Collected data

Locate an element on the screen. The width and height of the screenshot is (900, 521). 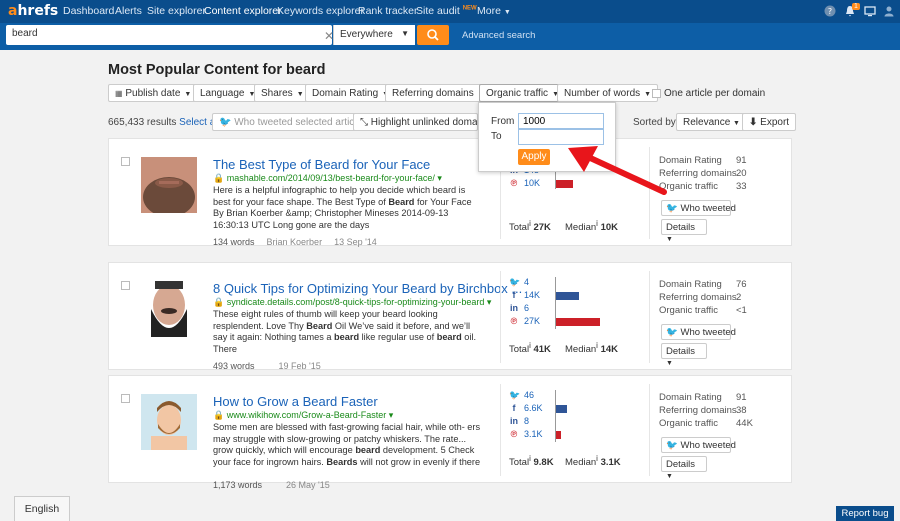
nav-keywords-explorer: Keywords explorer is located at coordinates (320, 11).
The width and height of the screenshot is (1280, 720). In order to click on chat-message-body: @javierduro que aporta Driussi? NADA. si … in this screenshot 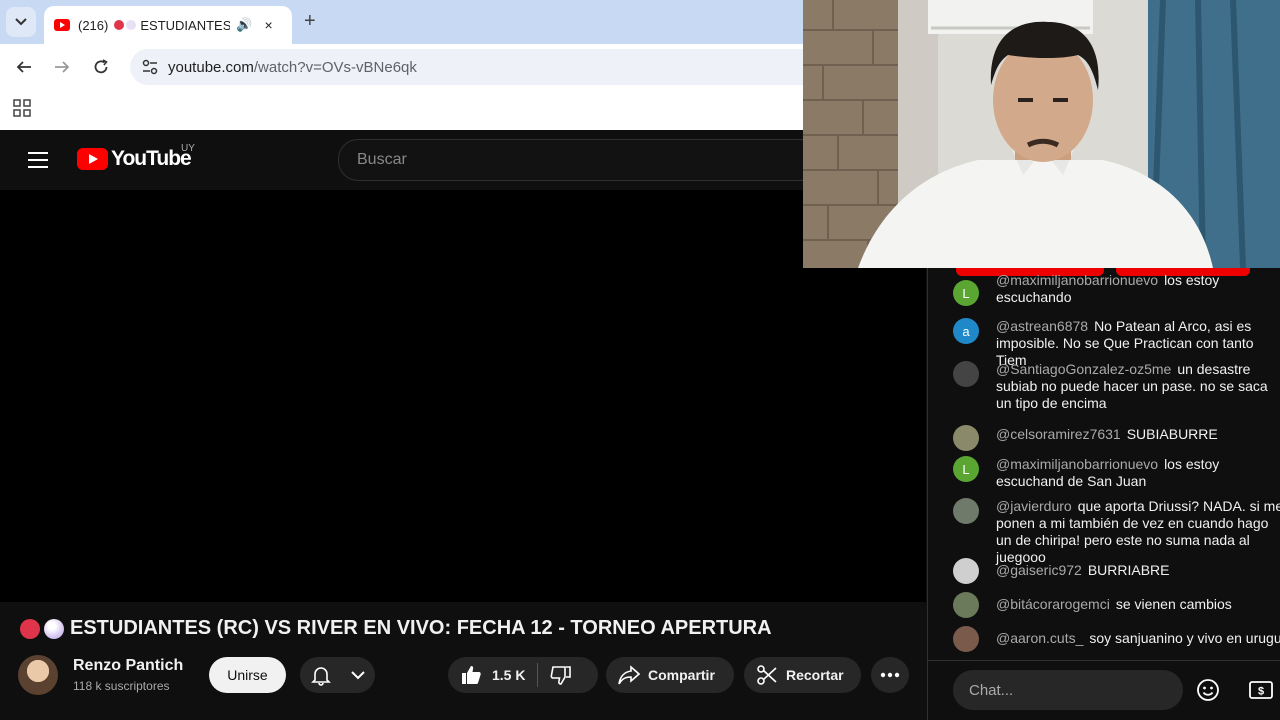, I will do `click(1138, 532)`.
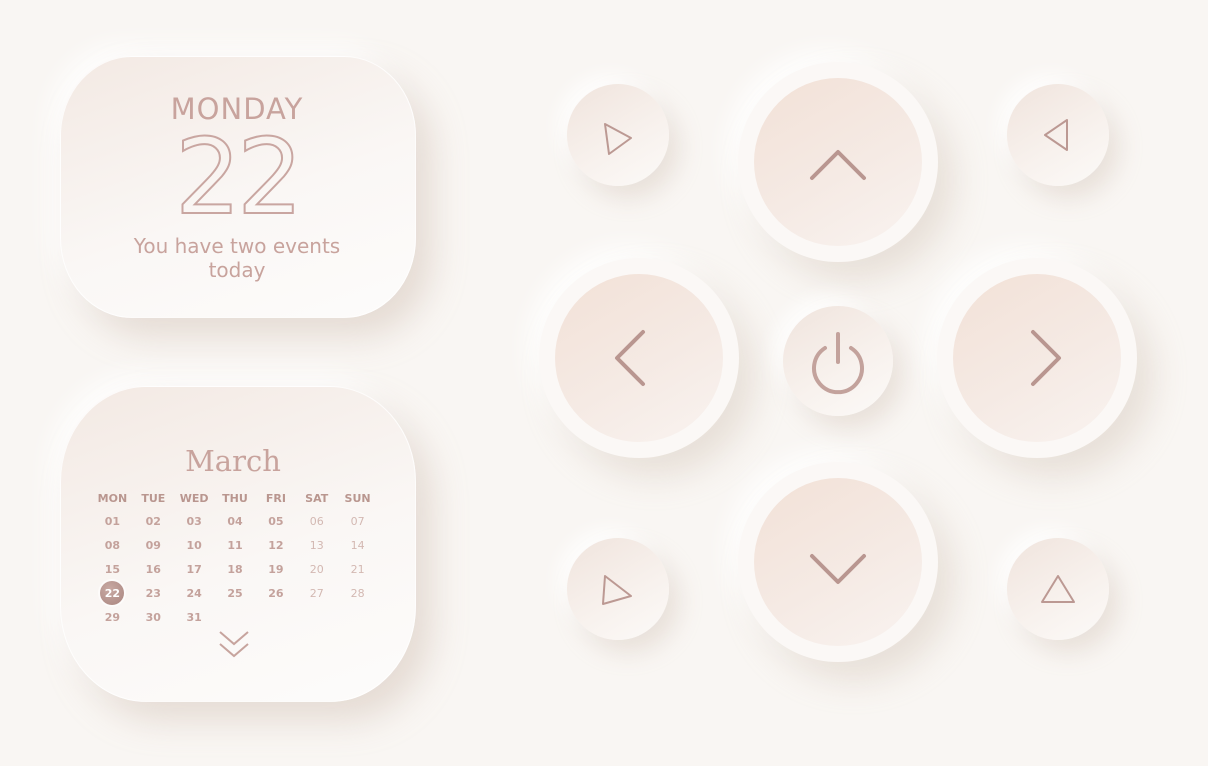  What do you see at coordinates (276, 546) in the screenshot?
I see `calendar-day: 12` at bounding box center [276, 546].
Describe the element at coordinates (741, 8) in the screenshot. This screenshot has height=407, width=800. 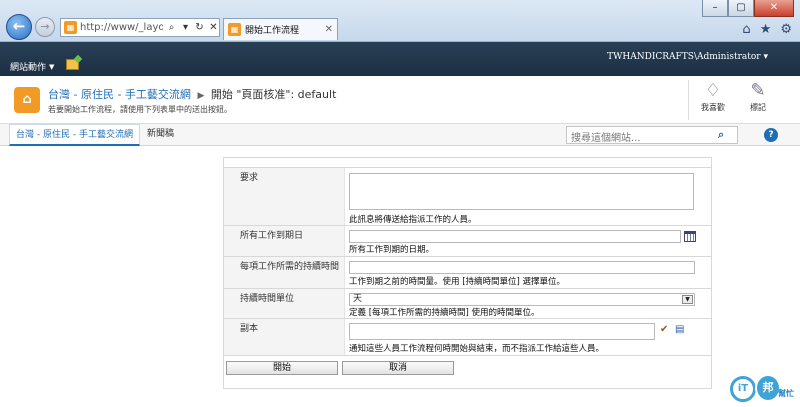
I see `maximize-button: ▢` at that location.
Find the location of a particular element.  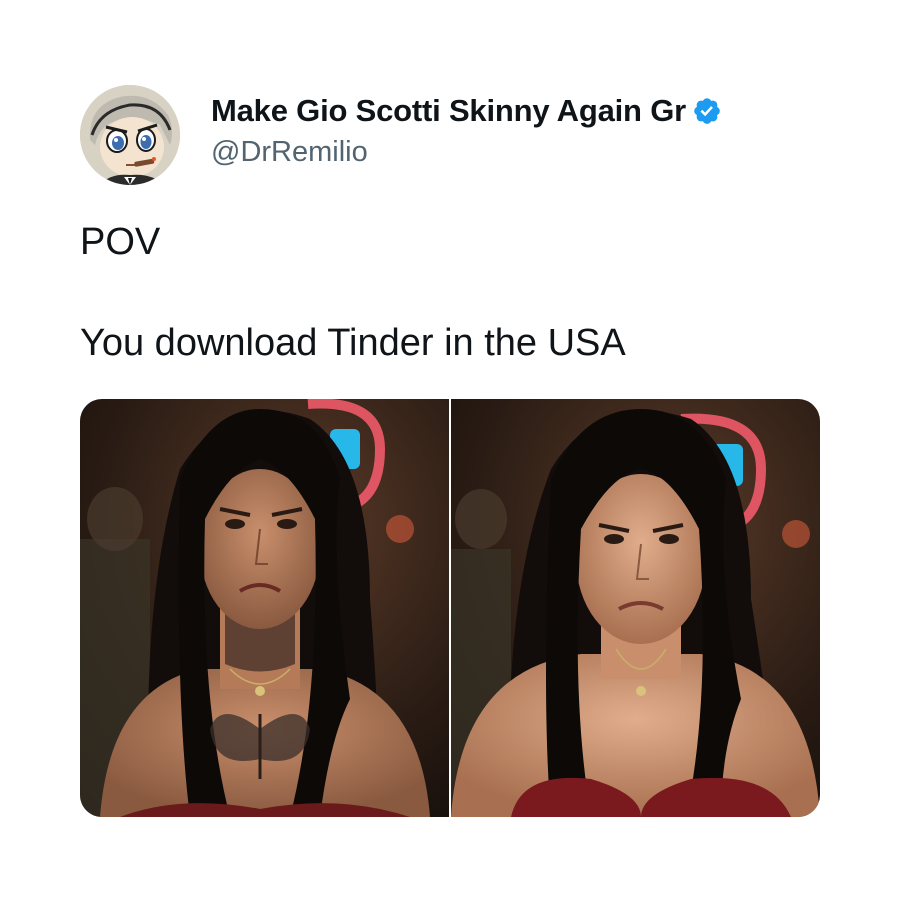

EXERCISE BRIEF: Restate the material from its beginning through the line containing "nav-keywords-explorer: Keywords explorer", with "screenshot" swapped for "image" and everything else left as is. Omit the pictures.

YOUR SOLUTION:
Locate an element on the screen. The width and height of the image is (900, 521). 
nav-keywords-explorer: Keywords explorer is located at coordinates (320, 11).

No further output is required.